Multi-objective optimization of the cathode catalyst layer micro-composition of polymer electrolyte membrane fuel cells using a multi-scale, two-phase fuel cell model and data-driven surrogates

Abstract

Polymer electrolyte membrane fuel cells (PEMFCs) are considered a promising alternative to internal combustion engines in the automotive sector. Their commercialization is mainly hindered due to the cost and effectiveness of using platinum (Pt) in them. The cathode catalyst layer (CL) is considered a core component in PEMFCs, and its composition often considerably affects the cell performance (Vcell) also PEMFC fabrication and production Cstack costs. In this study, a data-driven multi-objective optimization analysis is conducted to effectively evaluate the effects of various cathode CL compositions on Vcell and Cstack. Four essential cathode CL parameters, i.e., platinum loading (LPt), weight ratio of ionomer to carbon (wtI/C), weight ratio of Pt to carbon (wtPt/c), and porosity of cathode CL (εcCL), are considered as the design variables.
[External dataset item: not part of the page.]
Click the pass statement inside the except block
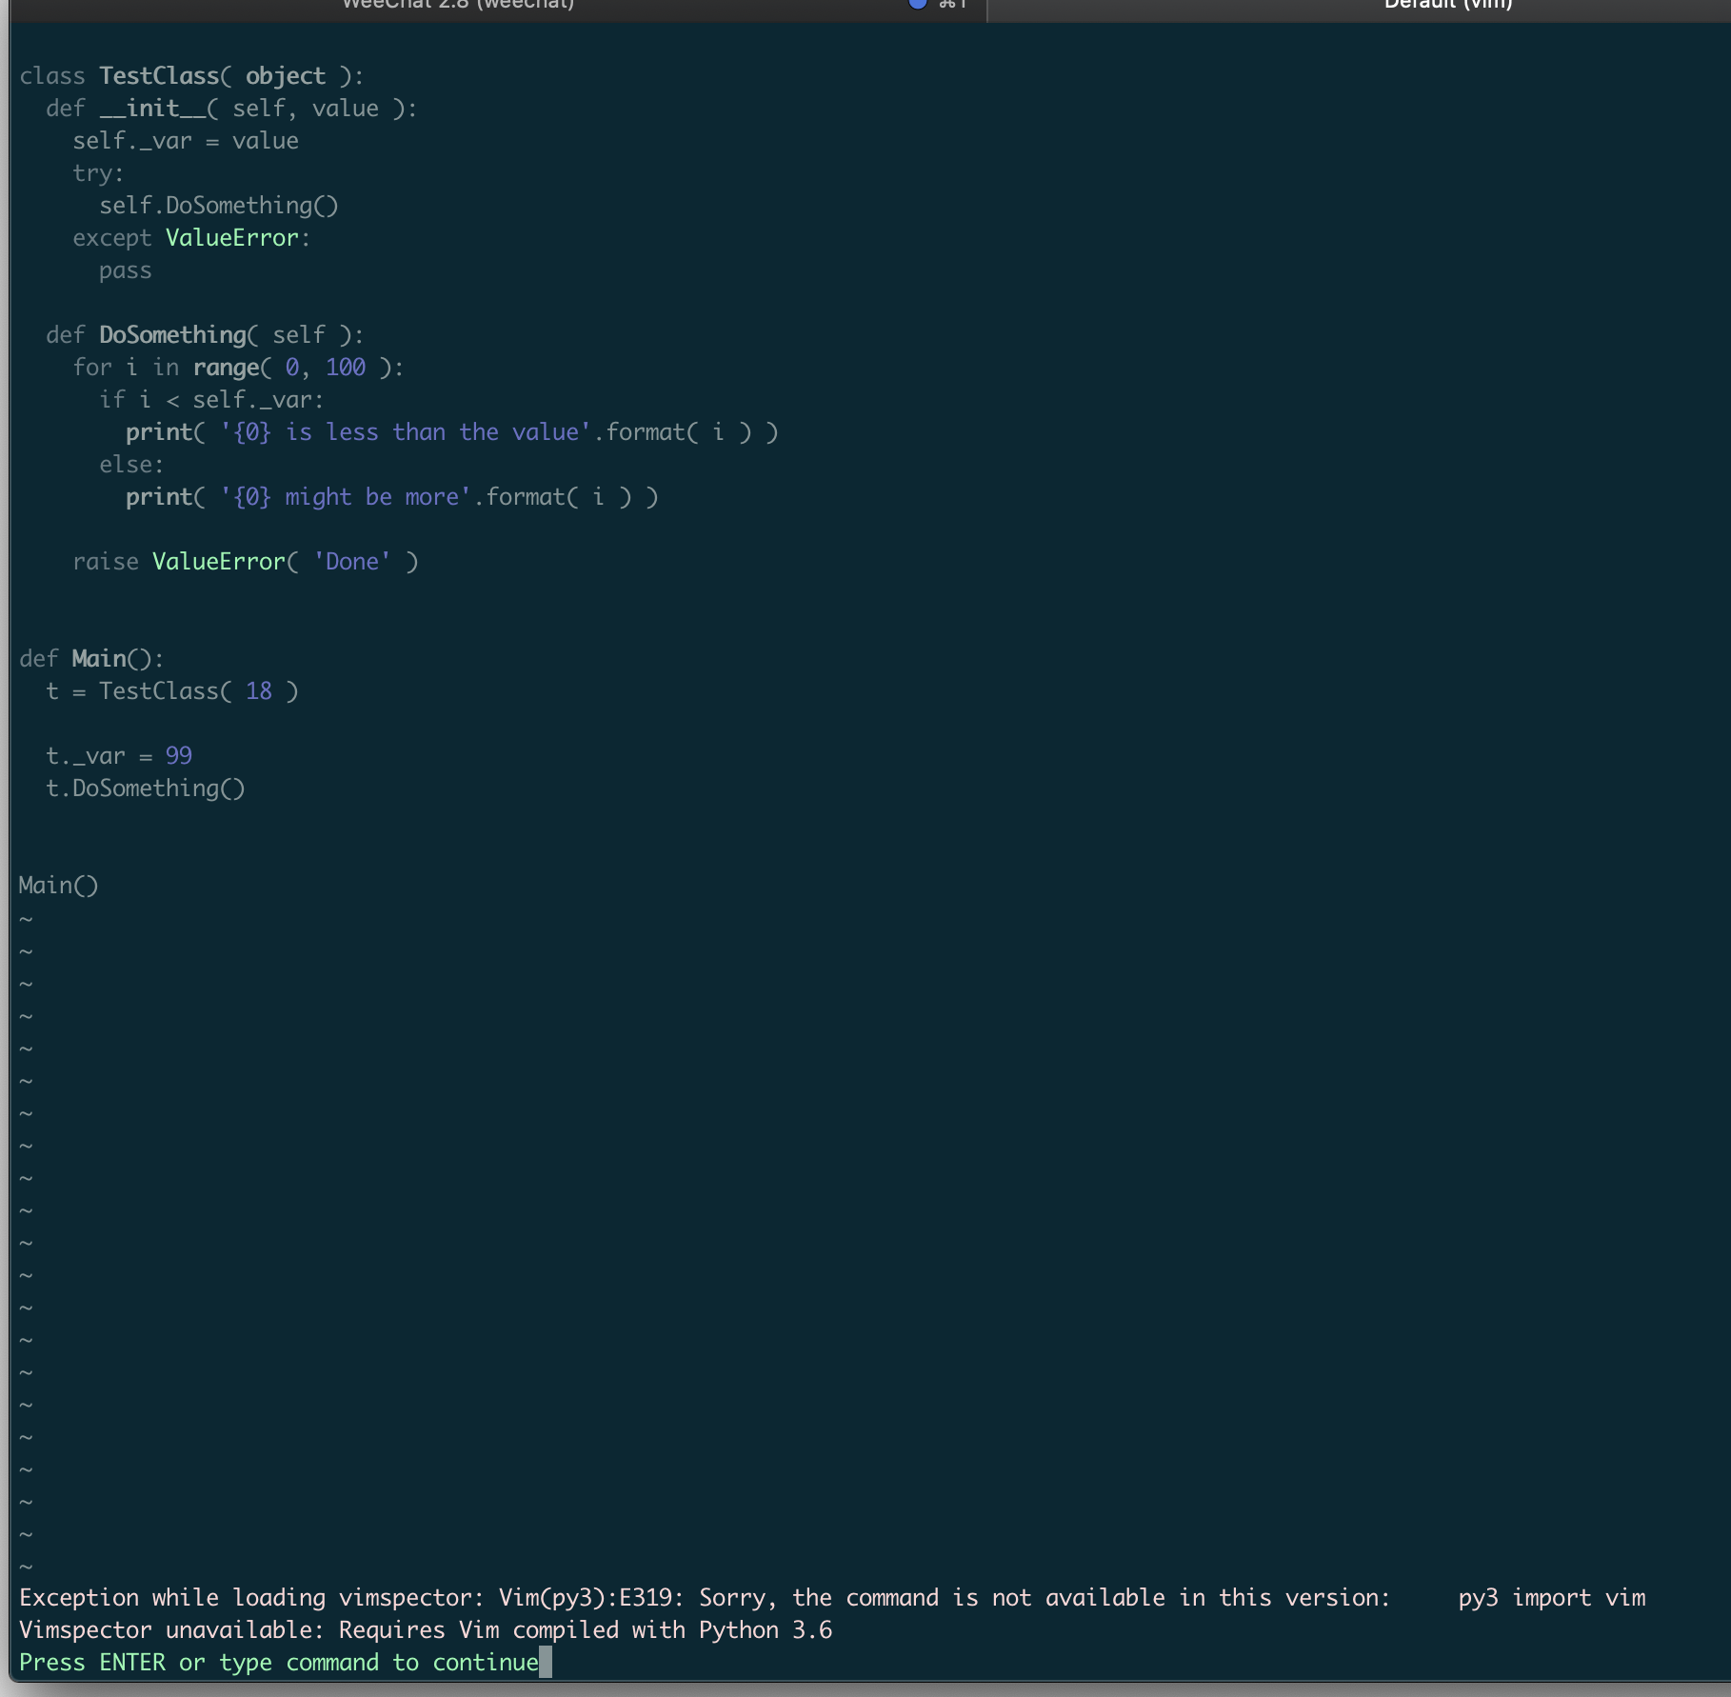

The simulation results of a three-dimensional, multi-scale, two-phase comprehensive PEMFC model are used to train and test two famous surrogates: multi-layer perceptron (MLP) and response surface analysis (RSA). Their accuracies are verified using root mean square error and adjusted R2. MLP which outperforms RSA in terms of prediction capability is then linked to a multi-objective non-dominated sorting genetic algorithm II. Compared to a typical PEMFC stack, the results of the optimal study show that the single-cell voltage, Vcell is improved by 28 mV for the same stack price and the stack cost evaluated through the U.S department of energy cost model is reduced by $5.86/kW for the same stack performance.